User-definable "intelligent" attributes can be set up by applicability for all key data entities and contexts, such as product group, product, customer, customer/product, sales order line, and so on, whereby attributes default according to a defined hierarchy of data entities (such as product or customer/product to sales order line). There can be multiple attributes (up to a thousand) defined for each data entity in TROPOS, and they can be numeric, calculated, selected from a menu, or free text. Furthermore, user-defined calculations can be added to calculate attribute values from other attribute values, or even from customized access to the database for additional data. UOM conversions can also be attribute-based and automatically linked to inventory movements. For example, inventory can be moved in units of a defined attribute, in addition to the default inventory and standard ordering units for the product.
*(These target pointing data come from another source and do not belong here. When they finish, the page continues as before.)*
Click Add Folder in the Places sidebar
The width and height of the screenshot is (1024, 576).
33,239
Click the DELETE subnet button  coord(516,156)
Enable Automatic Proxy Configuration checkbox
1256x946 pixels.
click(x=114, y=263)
The standard scheduling logic within the conventional TROPOS Production Planning suite caters to constraint-based scheduling. But where multiple constraintts, schedule optimization, or a visual representation of the schedule is required, SSI recommends the use of the TROPOS Planners Workbench. The optional module provides a faster, more effective alternative to manual planning boards or traditional block-scheduling procedures. It is a scheduling system capable of more rapid response in complex situations, and is based on Greycon's S-Plan 4 Advanced Planning and Scheduling (APS) tool (see Advanced Planning and Scheduling: A Critical Part of Customer Fulfillment), and can be implemented stand-alone or fully integrated with TROPOS.